[[ Study material, beginning ]]

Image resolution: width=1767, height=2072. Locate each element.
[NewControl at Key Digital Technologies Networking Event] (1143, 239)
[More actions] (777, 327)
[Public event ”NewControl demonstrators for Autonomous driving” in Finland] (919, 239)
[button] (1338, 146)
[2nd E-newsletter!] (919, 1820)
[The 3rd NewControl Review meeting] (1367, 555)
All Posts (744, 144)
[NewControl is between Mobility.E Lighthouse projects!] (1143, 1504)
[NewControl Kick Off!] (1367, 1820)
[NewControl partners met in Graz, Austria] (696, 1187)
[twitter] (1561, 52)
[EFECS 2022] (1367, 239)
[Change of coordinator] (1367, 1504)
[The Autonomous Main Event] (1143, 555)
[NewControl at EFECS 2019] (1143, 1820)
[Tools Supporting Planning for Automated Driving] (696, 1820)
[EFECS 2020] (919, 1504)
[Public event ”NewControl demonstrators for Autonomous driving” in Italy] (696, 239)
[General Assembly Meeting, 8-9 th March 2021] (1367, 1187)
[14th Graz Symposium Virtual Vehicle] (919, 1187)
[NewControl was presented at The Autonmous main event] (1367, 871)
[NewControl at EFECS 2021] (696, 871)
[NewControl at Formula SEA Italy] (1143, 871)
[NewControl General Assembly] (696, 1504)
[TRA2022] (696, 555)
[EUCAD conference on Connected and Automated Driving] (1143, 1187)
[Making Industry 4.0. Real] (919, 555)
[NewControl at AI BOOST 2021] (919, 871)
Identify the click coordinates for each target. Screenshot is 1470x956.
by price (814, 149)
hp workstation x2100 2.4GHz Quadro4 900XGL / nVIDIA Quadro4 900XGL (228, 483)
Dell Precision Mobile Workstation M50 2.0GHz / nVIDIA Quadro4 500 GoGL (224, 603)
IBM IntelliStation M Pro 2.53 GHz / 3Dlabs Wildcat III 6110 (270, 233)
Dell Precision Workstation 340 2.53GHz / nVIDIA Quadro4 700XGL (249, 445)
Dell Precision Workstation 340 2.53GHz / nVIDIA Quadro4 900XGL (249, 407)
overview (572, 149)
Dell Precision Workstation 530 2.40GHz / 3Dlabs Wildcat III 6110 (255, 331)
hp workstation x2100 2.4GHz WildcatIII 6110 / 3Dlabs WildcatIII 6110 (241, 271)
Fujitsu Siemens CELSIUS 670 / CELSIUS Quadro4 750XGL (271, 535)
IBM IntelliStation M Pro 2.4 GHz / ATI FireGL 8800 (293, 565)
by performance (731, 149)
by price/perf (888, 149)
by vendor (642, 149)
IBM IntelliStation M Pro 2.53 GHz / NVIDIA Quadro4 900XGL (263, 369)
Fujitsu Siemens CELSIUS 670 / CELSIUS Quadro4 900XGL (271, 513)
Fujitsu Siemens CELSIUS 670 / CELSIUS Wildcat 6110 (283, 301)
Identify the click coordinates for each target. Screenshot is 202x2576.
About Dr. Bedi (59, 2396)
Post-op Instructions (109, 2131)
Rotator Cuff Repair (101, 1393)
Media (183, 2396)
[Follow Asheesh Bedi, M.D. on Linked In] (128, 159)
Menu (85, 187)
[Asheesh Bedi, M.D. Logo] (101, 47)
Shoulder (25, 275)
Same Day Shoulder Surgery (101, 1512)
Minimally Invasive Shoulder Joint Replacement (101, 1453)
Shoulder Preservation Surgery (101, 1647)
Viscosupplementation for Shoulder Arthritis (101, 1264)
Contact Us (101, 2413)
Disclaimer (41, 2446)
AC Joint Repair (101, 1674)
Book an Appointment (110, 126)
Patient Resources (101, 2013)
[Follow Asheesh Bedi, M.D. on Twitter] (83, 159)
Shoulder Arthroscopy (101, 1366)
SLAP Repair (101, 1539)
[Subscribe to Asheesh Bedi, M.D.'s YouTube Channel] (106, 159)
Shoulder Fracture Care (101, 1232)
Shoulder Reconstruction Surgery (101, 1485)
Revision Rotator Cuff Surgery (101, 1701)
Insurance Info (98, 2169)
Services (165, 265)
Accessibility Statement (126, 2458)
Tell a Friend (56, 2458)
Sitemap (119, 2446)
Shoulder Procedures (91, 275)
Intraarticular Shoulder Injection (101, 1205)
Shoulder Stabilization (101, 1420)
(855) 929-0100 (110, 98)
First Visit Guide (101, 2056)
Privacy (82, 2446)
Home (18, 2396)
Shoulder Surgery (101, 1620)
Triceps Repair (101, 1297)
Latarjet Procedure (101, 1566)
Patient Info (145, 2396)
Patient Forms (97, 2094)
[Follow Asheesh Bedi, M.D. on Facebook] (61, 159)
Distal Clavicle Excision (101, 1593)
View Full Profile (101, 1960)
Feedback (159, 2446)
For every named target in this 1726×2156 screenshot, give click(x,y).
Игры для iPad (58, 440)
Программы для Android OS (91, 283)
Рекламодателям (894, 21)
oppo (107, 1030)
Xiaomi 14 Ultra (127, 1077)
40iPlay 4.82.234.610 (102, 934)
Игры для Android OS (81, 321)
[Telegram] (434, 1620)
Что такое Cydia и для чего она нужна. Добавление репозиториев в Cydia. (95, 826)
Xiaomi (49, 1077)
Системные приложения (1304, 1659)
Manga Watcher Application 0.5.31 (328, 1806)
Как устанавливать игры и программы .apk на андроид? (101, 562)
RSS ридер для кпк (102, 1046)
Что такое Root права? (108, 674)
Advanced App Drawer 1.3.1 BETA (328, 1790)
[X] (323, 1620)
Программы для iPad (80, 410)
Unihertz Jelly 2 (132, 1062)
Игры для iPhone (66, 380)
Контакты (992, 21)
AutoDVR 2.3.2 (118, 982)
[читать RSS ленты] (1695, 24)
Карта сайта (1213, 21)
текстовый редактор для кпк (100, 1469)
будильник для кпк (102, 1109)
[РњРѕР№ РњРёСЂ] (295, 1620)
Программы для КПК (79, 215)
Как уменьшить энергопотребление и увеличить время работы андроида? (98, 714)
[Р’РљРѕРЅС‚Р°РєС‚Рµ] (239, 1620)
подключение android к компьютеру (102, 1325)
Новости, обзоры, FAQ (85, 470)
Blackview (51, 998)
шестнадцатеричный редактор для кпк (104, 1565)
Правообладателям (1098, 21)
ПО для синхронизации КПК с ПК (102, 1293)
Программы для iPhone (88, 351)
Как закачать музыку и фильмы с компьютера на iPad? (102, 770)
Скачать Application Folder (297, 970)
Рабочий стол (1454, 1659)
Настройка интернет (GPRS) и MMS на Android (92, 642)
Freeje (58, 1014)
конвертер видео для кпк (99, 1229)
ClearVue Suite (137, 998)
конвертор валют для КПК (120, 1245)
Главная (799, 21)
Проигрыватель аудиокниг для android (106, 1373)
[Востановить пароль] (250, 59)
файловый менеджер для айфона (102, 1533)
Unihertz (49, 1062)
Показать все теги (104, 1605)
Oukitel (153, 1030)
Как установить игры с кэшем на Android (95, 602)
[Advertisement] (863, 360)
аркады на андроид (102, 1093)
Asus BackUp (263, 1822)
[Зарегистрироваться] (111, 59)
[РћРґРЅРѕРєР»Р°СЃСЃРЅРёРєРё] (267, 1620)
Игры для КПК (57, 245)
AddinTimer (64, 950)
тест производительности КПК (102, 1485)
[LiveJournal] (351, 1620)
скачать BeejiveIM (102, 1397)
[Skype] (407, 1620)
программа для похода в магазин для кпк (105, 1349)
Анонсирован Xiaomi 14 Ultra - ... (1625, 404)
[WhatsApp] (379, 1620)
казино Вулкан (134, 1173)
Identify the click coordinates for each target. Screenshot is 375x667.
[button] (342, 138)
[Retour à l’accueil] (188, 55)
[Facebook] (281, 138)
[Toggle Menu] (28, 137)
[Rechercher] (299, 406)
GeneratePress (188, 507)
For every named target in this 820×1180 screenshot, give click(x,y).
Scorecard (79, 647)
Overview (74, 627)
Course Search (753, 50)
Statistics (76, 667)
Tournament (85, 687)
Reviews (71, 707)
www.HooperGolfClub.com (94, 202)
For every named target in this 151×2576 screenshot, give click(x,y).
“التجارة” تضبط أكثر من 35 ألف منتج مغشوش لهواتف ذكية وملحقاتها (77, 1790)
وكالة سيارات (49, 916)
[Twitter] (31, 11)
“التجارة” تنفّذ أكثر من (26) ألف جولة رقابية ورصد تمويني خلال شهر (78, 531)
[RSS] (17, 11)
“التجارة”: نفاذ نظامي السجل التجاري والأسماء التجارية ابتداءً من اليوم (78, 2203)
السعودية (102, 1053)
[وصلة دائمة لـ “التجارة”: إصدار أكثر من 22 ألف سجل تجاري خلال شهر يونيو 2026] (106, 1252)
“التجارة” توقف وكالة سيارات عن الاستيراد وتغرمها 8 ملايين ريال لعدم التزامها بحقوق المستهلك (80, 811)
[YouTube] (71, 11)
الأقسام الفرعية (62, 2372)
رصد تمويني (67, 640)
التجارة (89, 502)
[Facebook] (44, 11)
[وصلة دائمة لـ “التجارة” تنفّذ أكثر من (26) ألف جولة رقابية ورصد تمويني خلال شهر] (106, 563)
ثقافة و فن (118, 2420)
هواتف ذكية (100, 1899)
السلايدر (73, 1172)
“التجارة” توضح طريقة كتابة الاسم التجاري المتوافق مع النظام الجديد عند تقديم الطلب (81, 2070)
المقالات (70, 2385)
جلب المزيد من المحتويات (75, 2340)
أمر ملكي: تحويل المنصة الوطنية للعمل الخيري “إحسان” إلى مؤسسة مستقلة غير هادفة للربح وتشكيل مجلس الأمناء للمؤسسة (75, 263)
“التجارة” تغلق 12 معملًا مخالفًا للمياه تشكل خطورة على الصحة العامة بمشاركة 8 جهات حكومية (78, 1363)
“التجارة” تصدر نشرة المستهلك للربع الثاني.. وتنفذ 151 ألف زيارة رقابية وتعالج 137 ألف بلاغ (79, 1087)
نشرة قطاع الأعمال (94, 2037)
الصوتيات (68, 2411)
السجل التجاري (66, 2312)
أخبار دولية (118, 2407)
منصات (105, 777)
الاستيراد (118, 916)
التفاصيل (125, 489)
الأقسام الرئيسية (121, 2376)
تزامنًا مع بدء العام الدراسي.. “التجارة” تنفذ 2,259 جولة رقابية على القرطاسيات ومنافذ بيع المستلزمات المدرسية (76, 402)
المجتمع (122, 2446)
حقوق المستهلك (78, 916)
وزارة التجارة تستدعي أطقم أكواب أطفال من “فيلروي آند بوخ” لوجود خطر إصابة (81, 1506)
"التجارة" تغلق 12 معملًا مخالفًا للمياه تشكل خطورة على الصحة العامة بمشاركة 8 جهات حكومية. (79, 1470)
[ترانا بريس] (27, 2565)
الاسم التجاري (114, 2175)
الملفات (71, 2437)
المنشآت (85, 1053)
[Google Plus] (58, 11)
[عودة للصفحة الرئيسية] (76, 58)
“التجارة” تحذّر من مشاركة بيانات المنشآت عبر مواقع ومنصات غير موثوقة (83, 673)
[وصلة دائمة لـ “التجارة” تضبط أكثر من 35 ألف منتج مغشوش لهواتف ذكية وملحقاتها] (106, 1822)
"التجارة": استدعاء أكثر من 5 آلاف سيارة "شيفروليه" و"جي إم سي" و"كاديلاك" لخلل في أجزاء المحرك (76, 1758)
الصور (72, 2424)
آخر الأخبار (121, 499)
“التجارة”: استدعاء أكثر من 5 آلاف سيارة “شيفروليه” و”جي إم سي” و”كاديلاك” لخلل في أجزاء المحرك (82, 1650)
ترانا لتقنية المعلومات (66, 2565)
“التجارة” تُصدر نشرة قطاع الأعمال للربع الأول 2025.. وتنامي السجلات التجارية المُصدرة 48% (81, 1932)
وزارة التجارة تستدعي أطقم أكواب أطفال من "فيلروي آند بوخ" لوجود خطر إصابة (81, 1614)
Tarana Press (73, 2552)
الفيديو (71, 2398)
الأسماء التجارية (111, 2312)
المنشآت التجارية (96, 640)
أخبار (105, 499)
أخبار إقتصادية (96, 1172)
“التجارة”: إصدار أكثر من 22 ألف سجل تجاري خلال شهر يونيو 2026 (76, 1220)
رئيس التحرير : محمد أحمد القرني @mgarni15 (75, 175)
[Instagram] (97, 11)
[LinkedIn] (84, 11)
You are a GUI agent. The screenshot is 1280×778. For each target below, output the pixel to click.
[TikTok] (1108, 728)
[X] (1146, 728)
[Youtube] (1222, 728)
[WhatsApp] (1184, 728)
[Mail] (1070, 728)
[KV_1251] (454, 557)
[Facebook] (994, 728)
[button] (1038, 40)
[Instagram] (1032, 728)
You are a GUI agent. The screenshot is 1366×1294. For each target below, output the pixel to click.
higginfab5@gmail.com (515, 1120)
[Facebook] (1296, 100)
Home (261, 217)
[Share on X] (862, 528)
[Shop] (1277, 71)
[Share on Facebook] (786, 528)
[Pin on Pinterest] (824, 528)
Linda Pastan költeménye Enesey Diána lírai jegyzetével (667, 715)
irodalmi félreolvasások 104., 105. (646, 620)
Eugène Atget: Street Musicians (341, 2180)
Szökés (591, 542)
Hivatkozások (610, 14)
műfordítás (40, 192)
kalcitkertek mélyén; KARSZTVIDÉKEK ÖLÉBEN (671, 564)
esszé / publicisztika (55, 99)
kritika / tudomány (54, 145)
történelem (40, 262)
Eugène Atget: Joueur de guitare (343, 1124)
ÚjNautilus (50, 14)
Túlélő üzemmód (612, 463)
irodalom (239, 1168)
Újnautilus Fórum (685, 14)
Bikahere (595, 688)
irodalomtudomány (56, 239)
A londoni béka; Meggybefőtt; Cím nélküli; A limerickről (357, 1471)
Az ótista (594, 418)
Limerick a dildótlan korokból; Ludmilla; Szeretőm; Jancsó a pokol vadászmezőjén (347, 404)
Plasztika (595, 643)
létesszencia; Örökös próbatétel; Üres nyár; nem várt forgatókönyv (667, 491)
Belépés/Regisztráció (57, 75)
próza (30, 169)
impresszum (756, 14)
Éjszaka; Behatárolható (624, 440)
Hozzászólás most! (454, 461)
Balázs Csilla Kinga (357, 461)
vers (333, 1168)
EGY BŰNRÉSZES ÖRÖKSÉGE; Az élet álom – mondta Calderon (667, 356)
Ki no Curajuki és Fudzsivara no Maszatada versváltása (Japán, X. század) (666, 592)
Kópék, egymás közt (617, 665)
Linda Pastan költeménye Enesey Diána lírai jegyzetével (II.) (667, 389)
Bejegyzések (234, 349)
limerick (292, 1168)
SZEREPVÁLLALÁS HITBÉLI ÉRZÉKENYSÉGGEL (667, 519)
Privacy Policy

[[ Study material, end ]]

### Exercise directions:
Please count up the lines in the listing above holding the string "لهواتف", and say the number with nothing else.

### The answer:
2